'''

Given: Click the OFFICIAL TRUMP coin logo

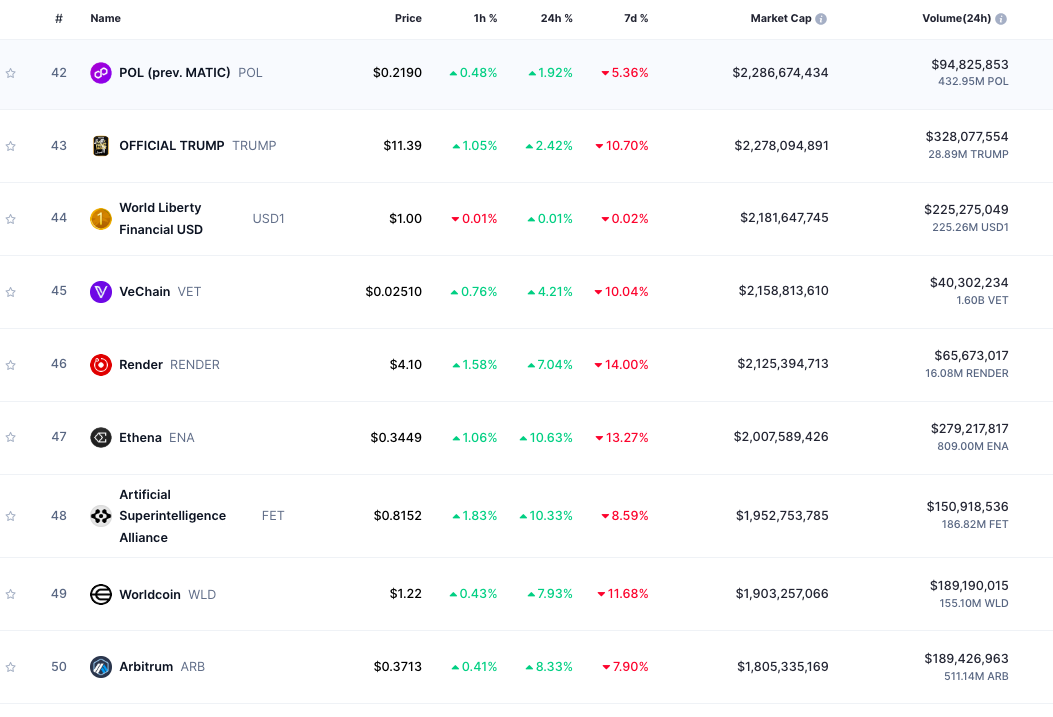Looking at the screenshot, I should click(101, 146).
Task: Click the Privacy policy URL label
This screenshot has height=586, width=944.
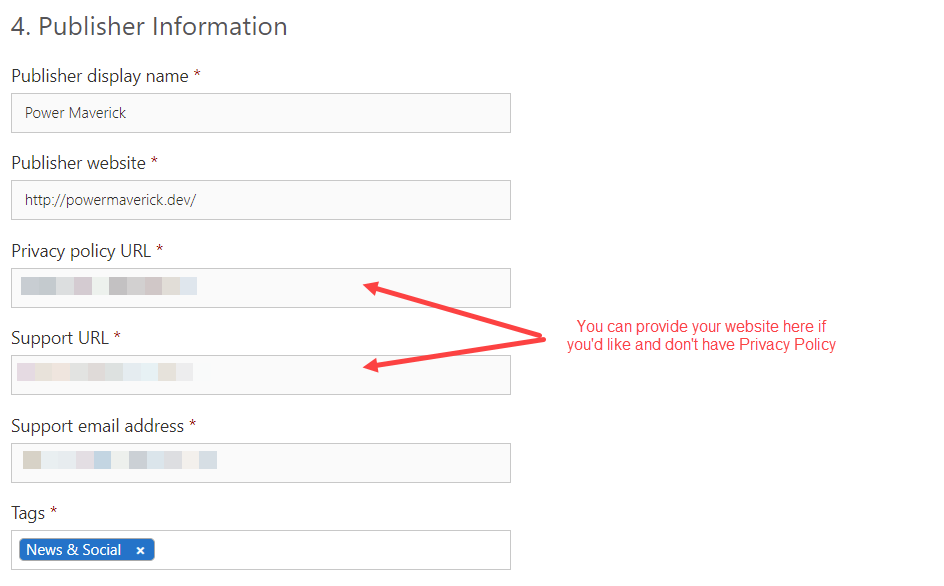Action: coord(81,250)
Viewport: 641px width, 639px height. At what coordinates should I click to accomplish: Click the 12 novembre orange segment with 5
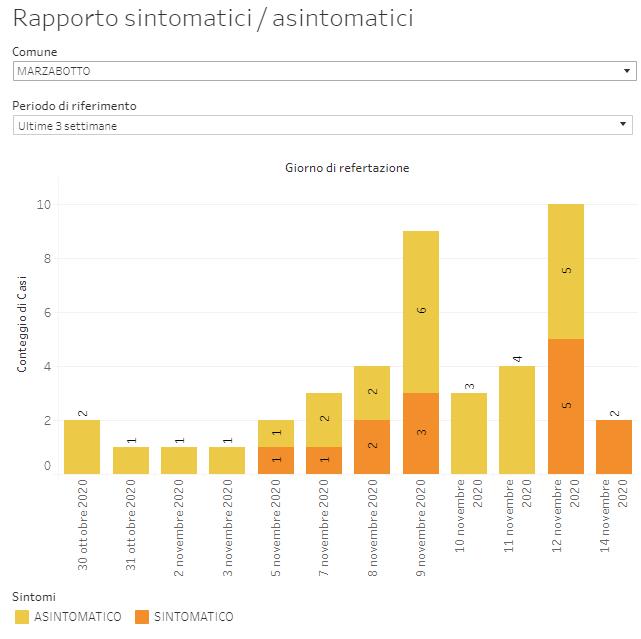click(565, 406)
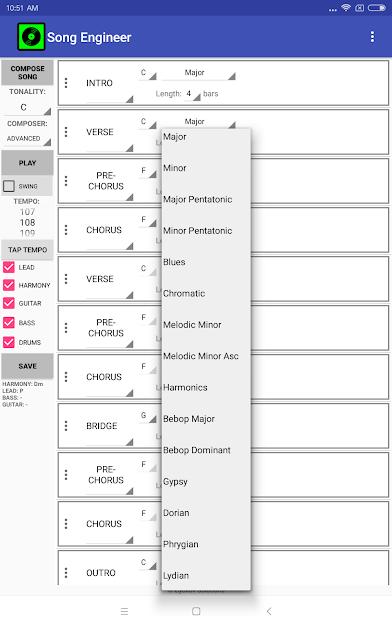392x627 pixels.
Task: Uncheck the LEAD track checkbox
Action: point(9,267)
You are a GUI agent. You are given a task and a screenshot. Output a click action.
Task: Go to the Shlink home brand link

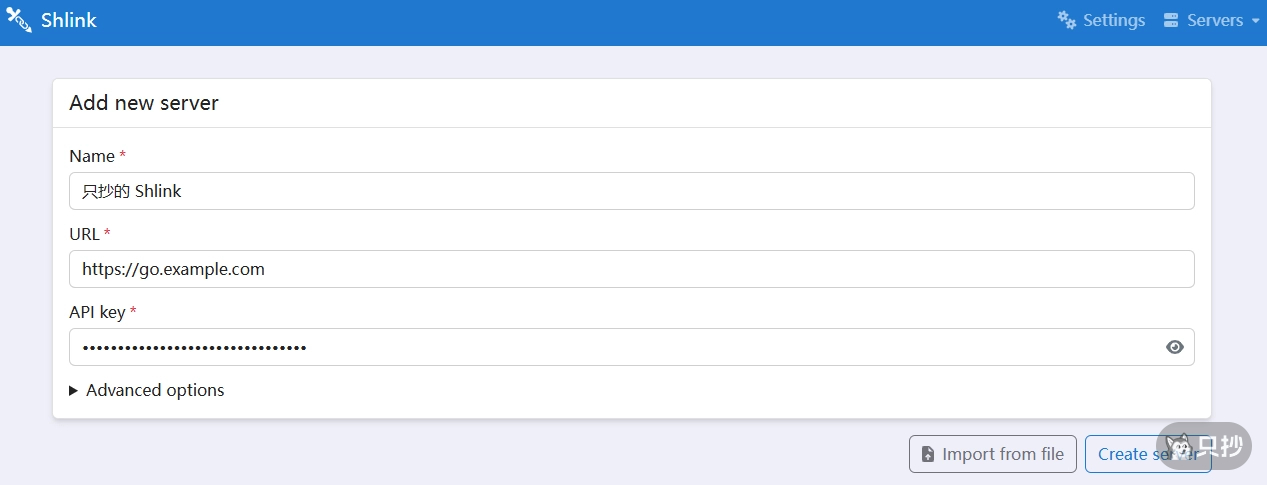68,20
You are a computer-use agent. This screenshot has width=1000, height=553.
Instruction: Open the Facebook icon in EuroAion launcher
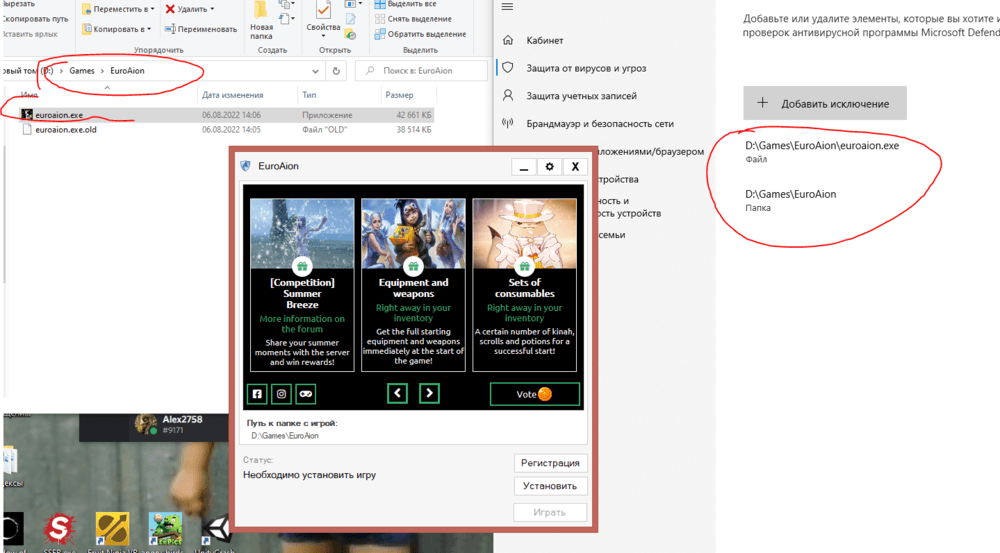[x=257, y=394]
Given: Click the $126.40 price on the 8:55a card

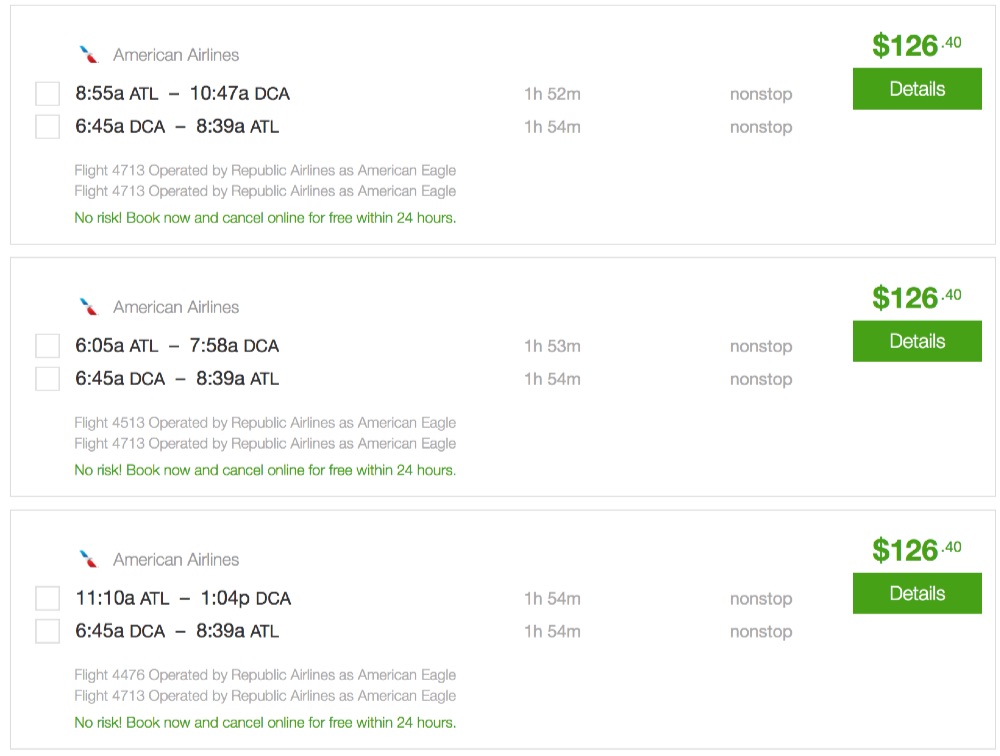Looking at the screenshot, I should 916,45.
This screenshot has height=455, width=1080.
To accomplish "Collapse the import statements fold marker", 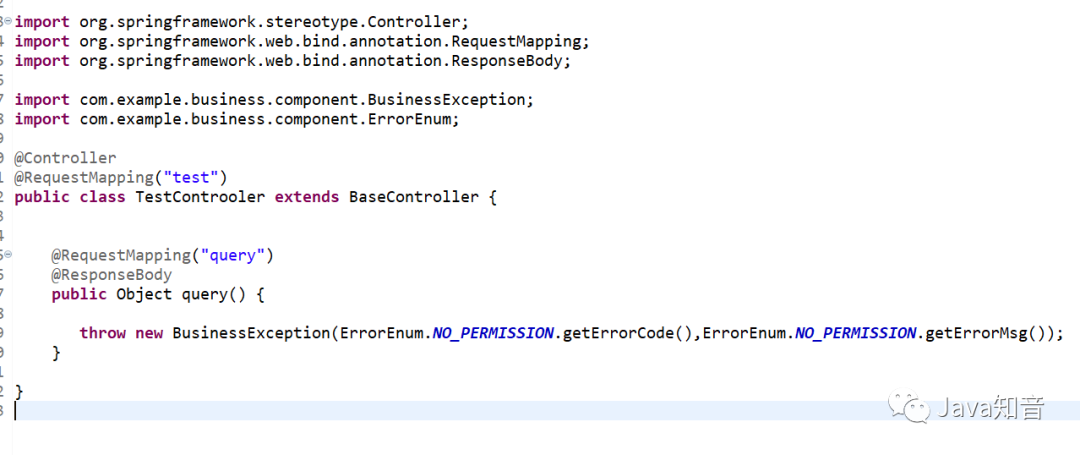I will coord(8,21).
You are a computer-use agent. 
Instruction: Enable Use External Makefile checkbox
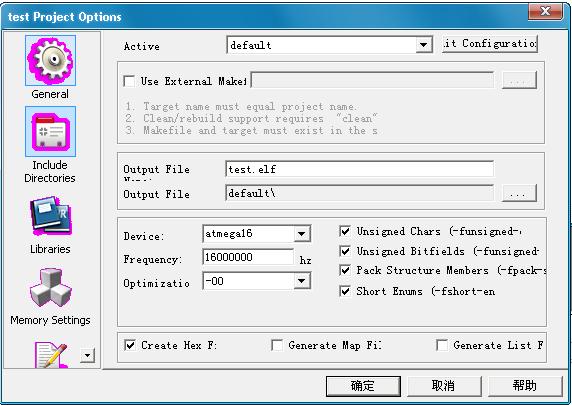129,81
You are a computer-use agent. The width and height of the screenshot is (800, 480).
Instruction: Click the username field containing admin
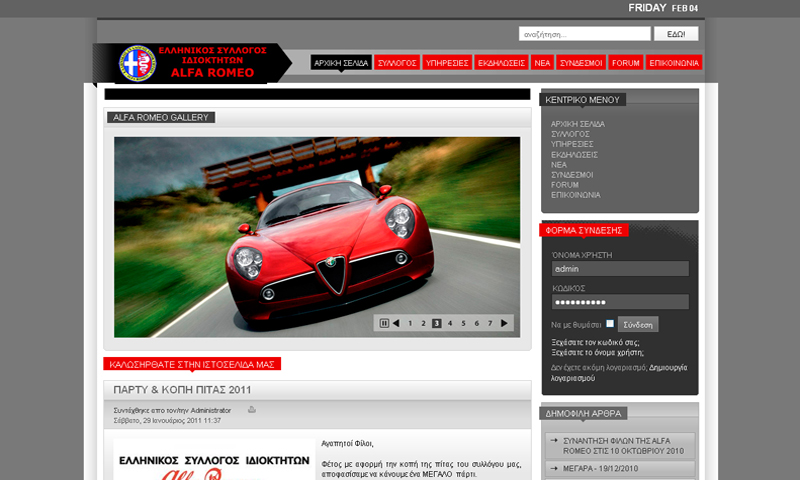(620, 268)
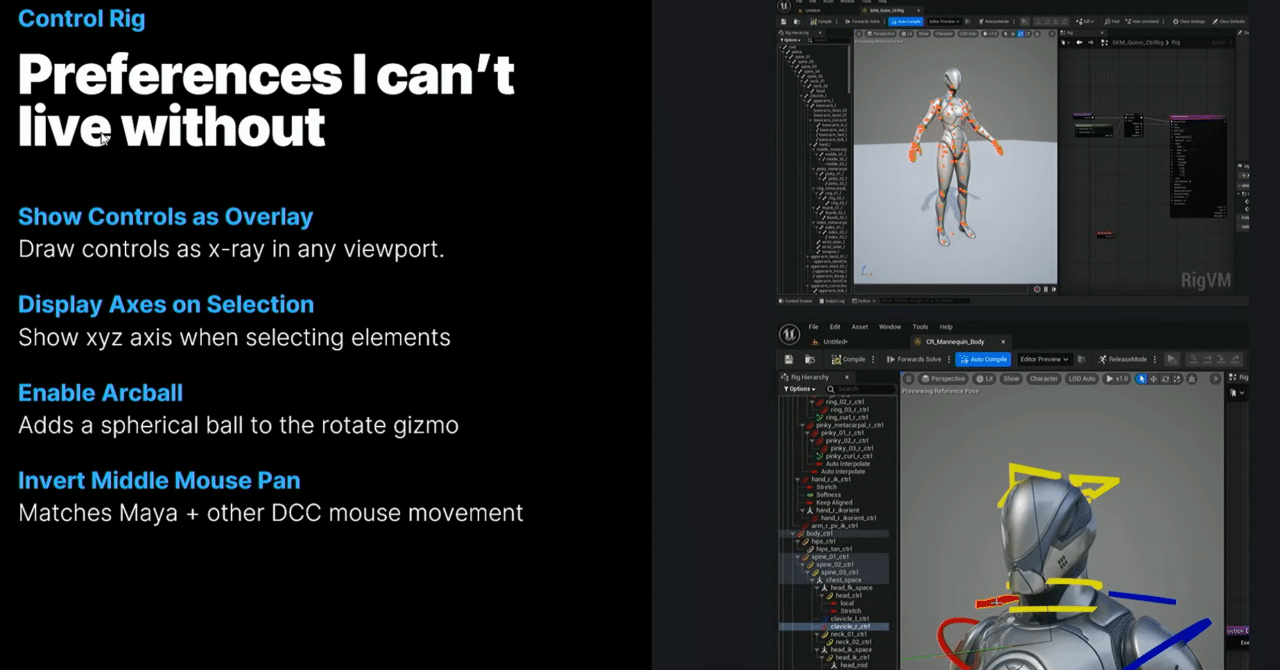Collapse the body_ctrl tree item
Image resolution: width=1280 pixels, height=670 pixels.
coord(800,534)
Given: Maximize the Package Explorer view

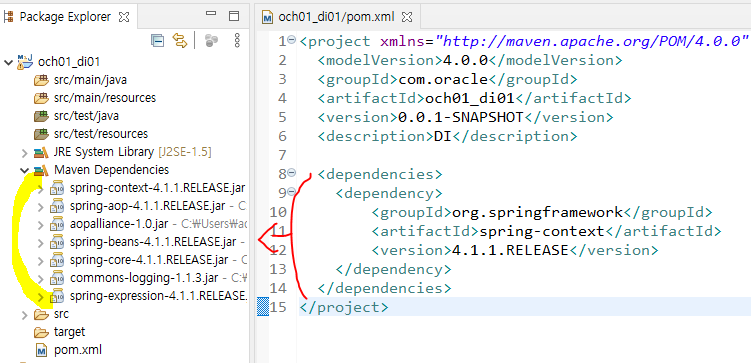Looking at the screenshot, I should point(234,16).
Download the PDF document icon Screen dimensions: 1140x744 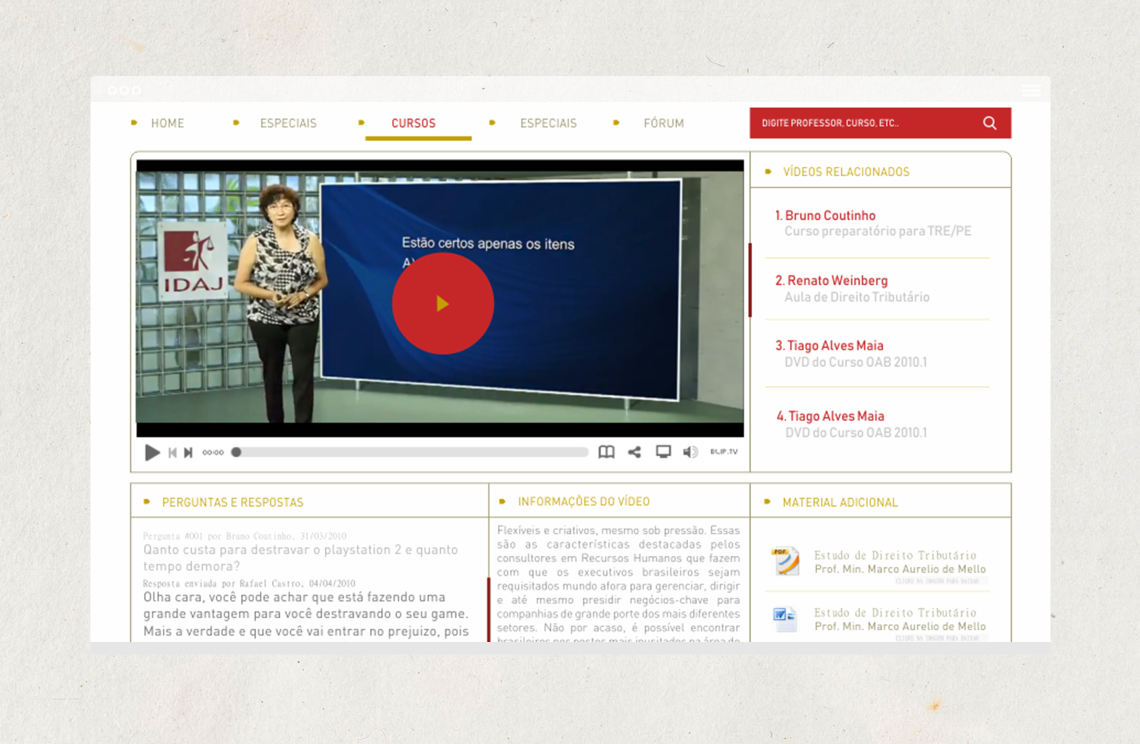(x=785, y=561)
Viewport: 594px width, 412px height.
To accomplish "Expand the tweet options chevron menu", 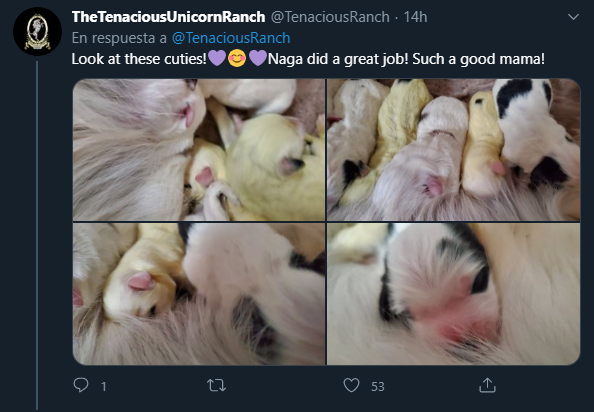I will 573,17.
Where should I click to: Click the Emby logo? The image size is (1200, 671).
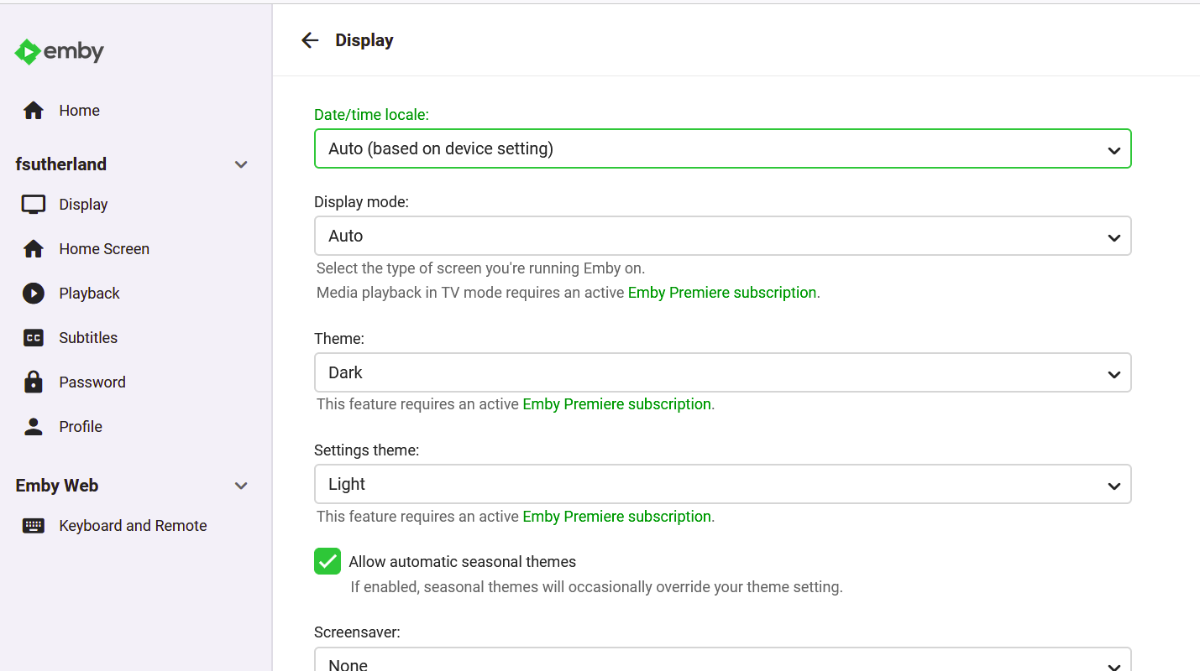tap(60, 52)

'''

Single out each line of the records above with the string "agent" in it, and copy it.

You are a GUI agent. You are given a task and a screenshot. Output a click action.
You are a computer-use agent. This screenshot has width=1000, height=553.
You are a computer-use agent. 
You are a computer-use agent. The width and height of the screenshot is (800, 480).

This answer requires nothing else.